Instructions for the task:
Filter the records below and copy every line containing the word "each".

Dataset records:
● ● ● ● ● ● ●

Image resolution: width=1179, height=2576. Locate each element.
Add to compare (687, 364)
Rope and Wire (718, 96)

● ● ● ● ● ● ●

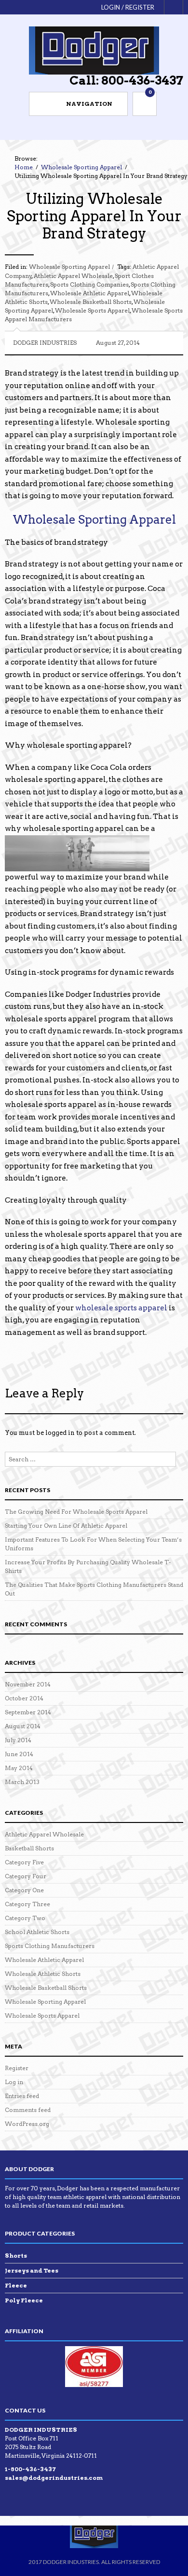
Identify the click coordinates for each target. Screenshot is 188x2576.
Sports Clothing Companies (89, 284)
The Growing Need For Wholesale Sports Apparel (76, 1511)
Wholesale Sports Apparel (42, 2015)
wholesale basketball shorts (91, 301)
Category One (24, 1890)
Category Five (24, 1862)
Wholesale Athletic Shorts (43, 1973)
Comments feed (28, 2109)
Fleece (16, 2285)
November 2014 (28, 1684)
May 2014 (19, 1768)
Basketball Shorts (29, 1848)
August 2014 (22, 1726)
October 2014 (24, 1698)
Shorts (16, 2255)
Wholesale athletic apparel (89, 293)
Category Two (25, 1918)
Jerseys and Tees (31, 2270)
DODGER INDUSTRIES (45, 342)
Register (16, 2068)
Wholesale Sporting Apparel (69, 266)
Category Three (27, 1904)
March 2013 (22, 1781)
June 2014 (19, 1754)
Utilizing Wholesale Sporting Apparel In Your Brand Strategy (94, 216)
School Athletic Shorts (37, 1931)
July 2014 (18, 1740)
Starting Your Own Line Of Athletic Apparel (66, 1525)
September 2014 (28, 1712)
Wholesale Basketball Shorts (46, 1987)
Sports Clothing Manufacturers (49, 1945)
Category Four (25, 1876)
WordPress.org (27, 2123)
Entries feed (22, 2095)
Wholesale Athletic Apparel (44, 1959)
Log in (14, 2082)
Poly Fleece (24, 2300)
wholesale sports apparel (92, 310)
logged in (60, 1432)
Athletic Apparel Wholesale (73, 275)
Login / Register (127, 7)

● ● ● ● ● ● ●

Solution below:
Image resolution: width=1179, height=2576. Locate each element.
Identify the click coordinates for each target. Screenshot is 188x2576.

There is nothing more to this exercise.